▸ EXERCISE BRIEF
For every line in the material below that holds "screenshot", report the line.

▸ DATA FOR ANALYSIS
________________________________________

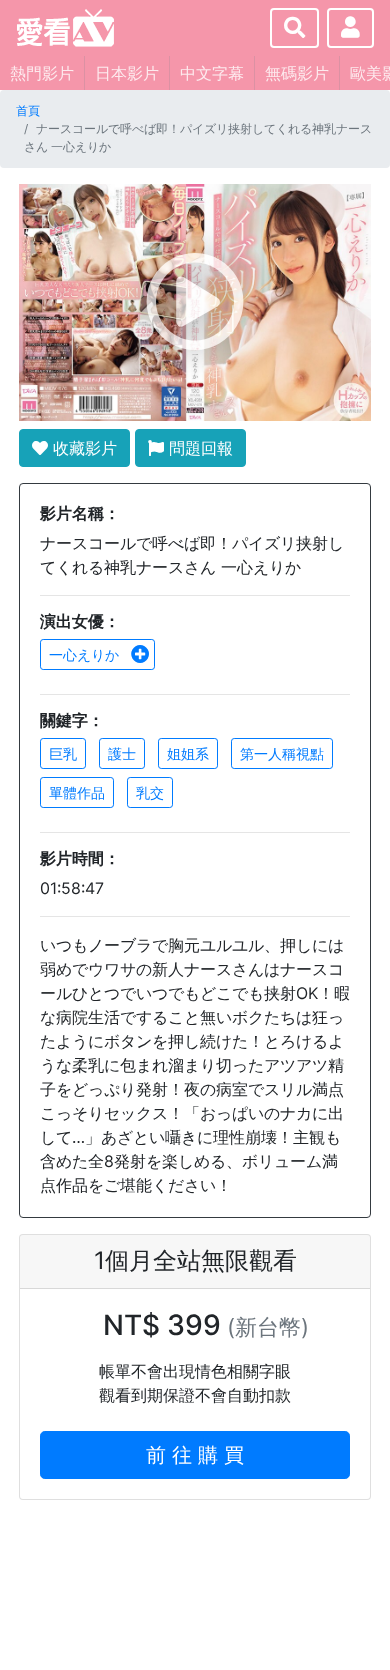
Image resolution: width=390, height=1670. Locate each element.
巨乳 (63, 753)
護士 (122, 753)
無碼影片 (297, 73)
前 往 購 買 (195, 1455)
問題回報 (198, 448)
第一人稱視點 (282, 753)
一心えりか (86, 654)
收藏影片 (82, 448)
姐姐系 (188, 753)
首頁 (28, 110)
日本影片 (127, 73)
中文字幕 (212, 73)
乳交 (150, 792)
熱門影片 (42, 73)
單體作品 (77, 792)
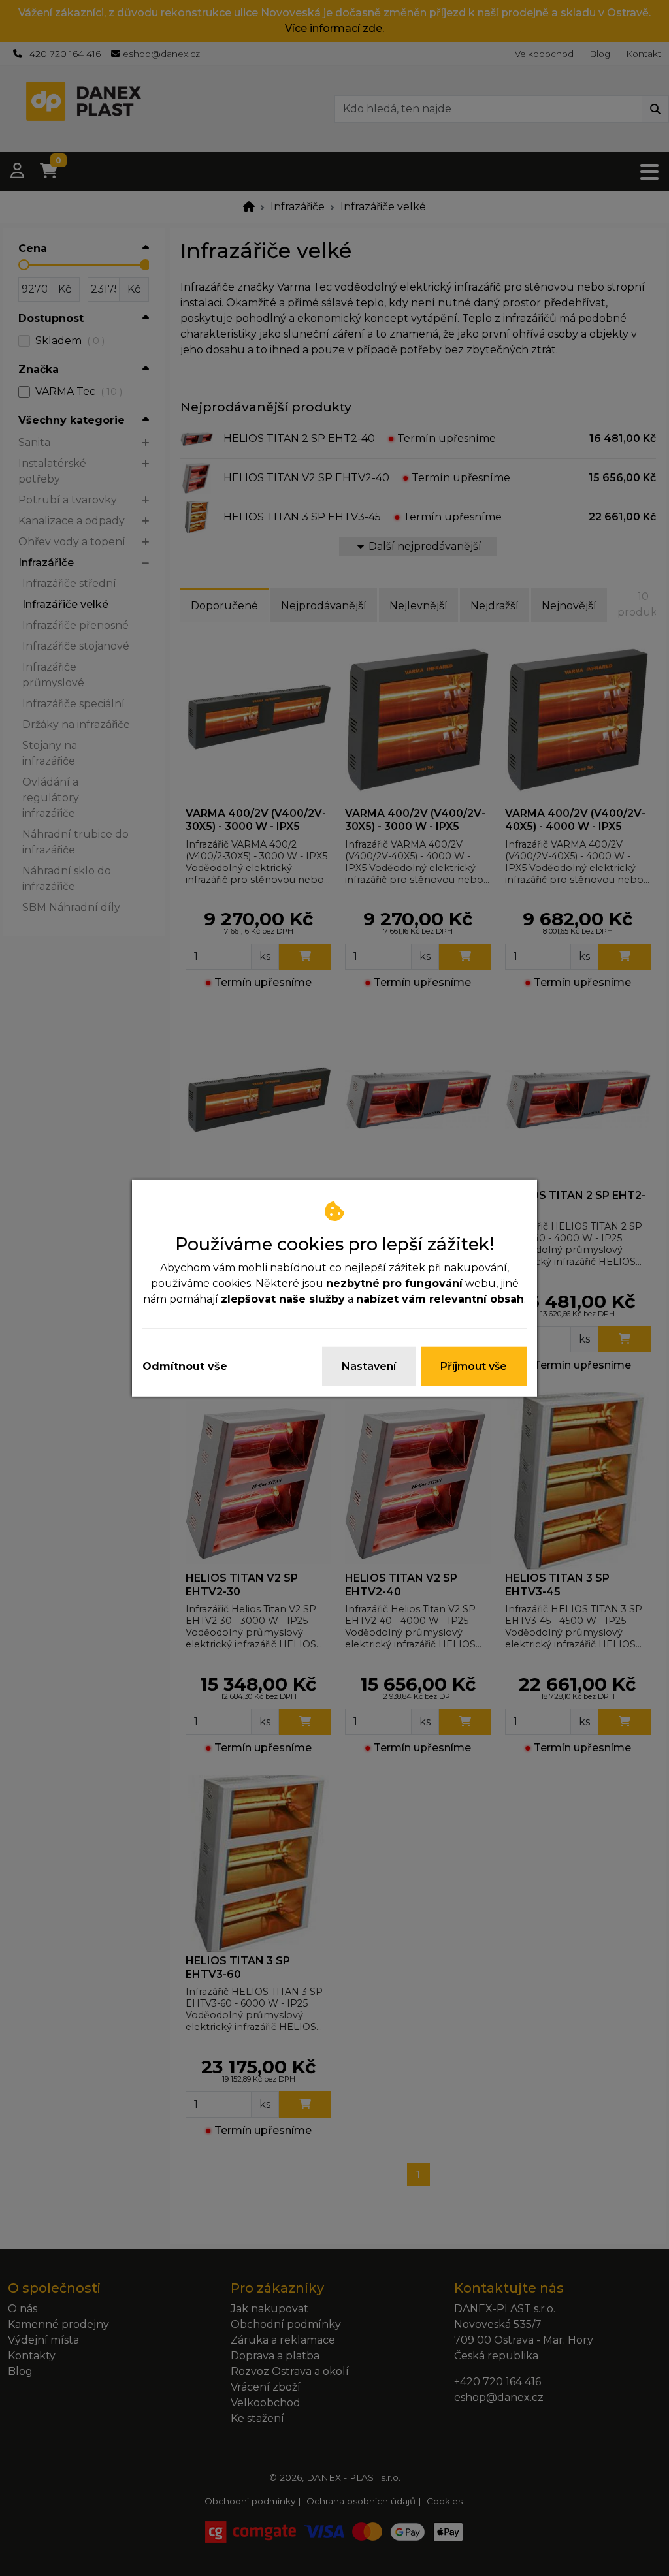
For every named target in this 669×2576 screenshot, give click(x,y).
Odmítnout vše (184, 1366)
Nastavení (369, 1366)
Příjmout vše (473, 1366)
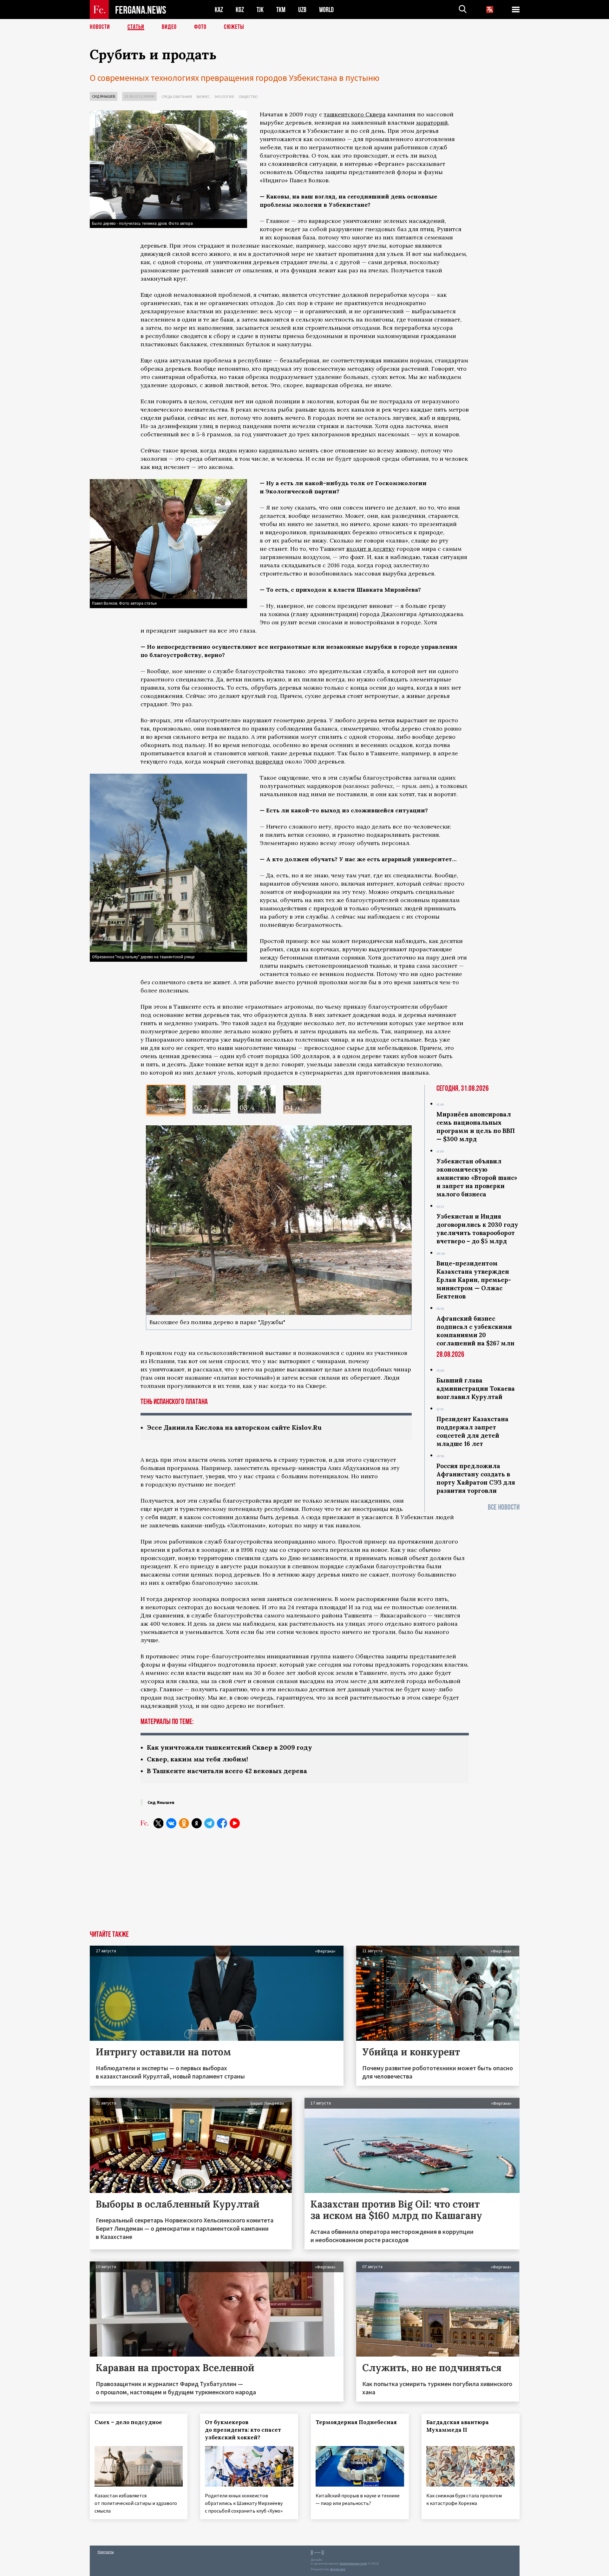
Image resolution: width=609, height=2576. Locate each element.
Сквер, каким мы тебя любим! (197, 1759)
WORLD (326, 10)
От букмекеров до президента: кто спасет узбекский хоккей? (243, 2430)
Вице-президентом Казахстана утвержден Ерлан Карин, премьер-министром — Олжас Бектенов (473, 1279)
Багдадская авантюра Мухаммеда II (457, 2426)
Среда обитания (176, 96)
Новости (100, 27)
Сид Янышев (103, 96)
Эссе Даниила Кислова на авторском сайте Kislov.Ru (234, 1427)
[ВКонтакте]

________________________________________

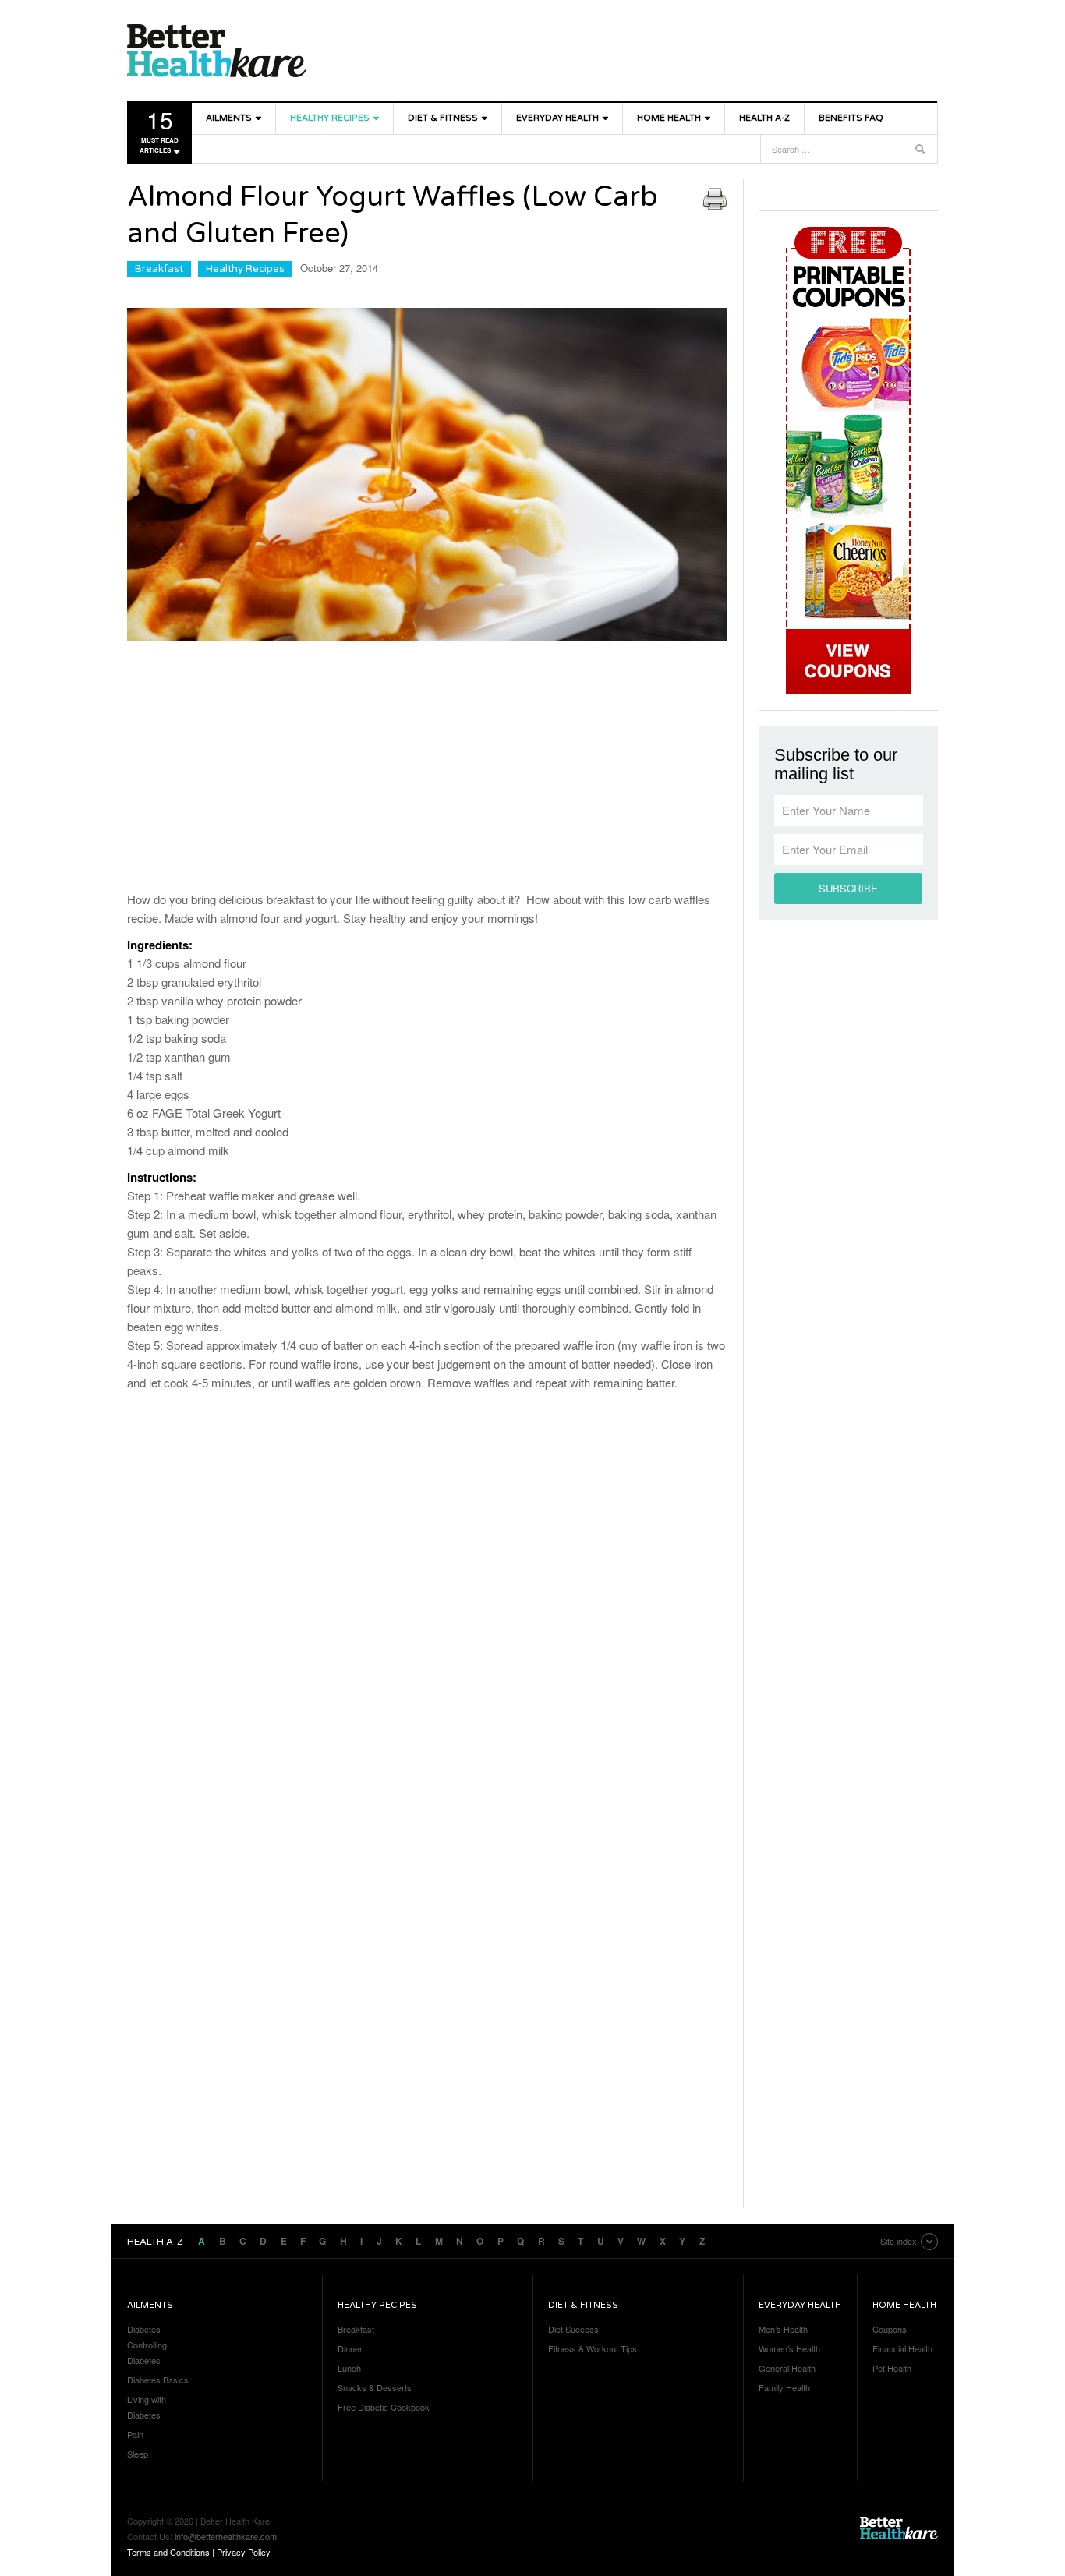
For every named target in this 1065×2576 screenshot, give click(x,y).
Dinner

________________________________________

▸ SOLUTION FOR THIS TASK
For every named target in this 669×2576 screenshot, give click(x,y).
For every named target in this 1065×2576 screenshot, give click(x,y).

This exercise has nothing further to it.